GOAL: Copy the records below word for word, beginning with the line that contains "will (872, 72)." and continuing through the line that contains "[1010, 451]", with both of those lines included.

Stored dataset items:
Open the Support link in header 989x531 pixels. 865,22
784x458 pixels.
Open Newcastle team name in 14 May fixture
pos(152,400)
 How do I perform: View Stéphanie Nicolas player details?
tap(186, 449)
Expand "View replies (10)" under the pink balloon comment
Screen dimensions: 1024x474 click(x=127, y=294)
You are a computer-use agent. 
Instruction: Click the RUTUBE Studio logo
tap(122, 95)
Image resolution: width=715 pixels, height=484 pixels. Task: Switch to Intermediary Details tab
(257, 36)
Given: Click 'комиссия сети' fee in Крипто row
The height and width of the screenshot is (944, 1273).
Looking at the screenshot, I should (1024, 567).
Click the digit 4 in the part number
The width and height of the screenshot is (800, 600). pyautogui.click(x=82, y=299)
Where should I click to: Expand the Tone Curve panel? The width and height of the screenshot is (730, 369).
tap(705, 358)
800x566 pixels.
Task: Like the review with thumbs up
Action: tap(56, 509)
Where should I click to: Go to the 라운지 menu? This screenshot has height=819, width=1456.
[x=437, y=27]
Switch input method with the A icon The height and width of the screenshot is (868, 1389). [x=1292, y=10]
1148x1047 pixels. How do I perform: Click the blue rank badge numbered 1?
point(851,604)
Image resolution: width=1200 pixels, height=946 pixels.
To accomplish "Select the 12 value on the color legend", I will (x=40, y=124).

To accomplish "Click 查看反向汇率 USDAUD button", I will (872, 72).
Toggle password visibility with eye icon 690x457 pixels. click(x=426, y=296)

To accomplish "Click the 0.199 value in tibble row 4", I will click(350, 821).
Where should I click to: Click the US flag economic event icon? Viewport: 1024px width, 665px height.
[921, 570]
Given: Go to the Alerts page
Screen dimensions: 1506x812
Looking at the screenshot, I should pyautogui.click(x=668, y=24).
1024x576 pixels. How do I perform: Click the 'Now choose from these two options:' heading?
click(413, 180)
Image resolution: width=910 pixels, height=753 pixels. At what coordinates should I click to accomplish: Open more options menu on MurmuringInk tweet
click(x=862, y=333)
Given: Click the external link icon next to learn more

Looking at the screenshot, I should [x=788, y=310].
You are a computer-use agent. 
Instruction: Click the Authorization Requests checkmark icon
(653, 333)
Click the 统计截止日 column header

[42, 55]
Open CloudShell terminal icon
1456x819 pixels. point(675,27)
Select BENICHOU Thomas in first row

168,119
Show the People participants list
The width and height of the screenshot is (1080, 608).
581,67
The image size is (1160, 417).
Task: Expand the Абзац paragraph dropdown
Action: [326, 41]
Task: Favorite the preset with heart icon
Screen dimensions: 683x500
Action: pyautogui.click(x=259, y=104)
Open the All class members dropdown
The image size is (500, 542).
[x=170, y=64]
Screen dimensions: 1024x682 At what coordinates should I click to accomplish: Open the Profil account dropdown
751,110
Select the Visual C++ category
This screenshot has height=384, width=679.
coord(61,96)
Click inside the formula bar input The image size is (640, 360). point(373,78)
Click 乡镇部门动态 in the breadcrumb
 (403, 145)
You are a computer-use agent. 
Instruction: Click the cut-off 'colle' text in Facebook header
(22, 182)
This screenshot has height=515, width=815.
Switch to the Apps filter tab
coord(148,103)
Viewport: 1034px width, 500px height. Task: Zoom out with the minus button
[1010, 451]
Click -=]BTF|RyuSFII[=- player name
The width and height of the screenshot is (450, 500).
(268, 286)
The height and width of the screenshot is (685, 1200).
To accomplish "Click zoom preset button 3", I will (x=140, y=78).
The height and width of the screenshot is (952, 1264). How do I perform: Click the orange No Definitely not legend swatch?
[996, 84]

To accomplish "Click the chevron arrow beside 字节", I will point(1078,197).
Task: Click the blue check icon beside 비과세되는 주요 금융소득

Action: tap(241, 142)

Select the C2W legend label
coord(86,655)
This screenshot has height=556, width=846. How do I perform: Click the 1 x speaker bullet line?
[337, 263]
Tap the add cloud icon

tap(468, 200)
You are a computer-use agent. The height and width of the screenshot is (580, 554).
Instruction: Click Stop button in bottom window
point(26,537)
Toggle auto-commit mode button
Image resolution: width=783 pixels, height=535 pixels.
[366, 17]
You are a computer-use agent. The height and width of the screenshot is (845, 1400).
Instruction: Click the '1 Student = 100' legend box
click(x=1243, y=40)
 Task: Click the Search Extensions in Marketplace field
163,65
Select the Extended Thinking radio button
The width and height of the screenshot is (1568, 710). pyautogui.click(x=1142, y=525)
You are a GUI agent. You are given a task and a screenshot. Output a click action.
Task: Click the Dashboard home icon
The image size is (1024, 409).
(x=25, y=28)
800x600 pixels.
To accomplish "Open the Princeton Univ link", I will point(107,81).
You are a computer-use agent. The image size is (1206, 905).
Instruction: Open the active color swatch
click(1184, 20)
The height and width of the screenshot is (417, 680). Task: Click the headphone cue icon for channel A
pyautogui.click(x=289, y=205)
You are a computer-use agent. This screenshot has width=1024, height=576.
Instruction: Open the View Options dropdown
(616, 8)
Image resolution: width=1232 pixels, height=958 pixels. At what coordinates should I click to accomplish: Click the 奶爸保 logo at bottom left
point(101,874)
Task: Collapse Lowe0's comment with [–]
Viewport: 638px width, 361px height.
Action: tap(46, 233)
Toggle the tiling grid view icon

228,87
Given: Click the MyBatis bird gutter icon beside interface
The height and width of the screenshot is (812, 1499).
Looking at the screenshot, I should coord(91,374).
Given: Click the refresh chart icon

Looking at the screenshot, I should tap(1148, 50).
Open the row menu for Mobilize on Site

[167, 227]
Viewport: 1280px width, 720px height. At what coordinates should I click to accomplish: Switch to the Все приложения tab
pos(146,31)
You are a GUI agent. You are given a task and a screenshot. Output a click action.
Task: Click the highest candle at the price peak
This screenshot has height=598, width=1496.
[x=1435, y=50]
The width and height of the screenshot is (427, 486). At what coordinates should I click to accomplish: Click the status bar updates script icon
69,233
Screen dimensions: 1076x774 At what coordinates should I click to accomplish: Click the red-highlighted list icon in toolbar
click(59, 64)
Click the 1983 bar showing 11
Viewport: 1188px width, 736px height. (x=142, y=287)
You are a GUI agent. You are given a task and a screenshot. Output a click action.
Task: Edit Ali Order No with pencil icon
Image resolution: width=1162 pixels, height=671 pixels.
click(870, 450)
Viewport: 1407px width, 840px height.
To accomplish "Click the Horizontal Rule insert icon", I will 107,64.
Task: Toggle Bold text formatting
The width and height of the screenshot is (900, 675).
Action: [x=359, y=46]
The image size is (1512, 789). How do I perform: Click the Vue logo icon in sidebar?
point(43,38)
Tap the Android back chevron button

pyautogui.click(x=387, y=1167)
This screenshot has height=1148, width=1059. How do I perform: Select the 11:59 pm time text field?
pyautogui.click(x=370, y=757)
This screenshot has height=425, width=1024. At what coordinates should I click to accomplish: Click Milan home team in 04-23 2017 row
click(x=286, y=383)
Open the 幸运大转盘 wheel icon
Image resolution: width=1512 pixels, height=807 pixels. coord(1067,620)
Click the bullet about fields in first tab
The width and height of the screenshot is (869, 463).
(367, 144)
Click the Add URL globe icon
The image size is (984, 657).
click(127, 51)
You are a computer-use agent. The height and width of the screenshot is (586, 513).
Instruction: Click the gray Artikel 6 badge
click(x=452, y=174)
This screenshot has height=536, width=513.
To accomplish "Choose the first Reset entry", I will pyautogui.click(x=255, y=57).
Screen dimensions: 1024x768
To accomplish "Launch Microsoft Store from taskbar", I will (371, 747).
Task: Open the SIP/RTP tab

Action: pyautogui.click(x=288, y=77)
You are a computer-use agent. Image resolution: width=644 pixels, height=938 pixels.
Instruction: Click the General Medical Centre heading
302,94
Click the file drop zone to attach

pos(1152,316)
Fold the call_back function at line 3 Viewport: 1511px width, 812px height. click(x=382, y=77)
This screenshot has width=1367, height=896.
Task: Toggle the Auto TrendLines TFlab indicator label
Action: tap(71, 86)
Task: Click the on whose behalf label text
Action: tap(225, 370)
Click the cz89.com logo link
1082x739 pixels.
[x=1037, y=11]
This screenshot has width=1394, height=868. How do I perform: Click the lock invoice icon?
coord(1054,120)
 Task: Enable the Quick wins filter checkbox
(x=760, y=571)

REPLY TO THE TASK:
To accomplish "Click 查看反向汇率 USDAUD button", I will (872, 72).
Toggle password visibility with eye icon 690x457 pixels. click(x=426, y=296)

To accomplish "Click the 0.199 value in tibble row 4", I will click(350, 821).
Where should I click to: Click the US flag economic event icon? Viewport: 1024px width, 665px height.
[921, 570]
Given: Go to the Alerts page
Screen dimensions: 1506x812
Looking at the screenshot, I should pyautogui.click(x=668, y=24).
1024x576 pixels. How do I perform: Click the 'Now choose from these two options:' heading?
click(413, 180)
Image resolution: width=910 pixels, height=753 pixels. At what coordinates should I click to accomplish: Open more options menu on MurmuringInk tweet
click(x=862, y=333)
Given: Click the external link icon next to learn more

Looking at the screenshot, I should [x=788, y=310].
You are a computer-use agent. 
Instruction: Click the Authorization Requests checkmark icon
(653, 333)
Click the 统计截止日 column header

[42, 55]
Open CloudShell terminal icon
1456x819 pixels. point(675,27)
Select BENICHOU Thomas in first row

168,119
Show the People participants list
The width and height of the screenshot is (1080, 608).
581,67
The image size is (1160, 417).
Task: Expand the Абзац paragraph dropdown
Action: [326, 41]
Task: Favorite the preset with heart icon
Screen dimensions: 683x500
Action: pyautogui.click(x=259, y=104)
Open the All class members dropdown
The image size is (500, 542).
[x=170, y=64]
Screen dimensions: 1024x682 At what coordinates should I click to accomplish: Open the Profil account dropdown
751,110
Select the Visual C++ category
This screenshot has height=384, width=679.
coord(61,96)
Click inside the formula bar input The image size is (640, 360). point(373,78)
Click 乡镇部门动态 in the breadcrumb
 (403, 145)
You are a computer-use agent. 
Instruction: Click the cut-off 'colle' text in Facebook header
(22, 182)
This screenshot has height=515, width=815.
Switch to the Apps filter tab
coord(148,103)
Viewport: 1034px width, 500px height. Task: Zoom out with the minus button
[1010, 451]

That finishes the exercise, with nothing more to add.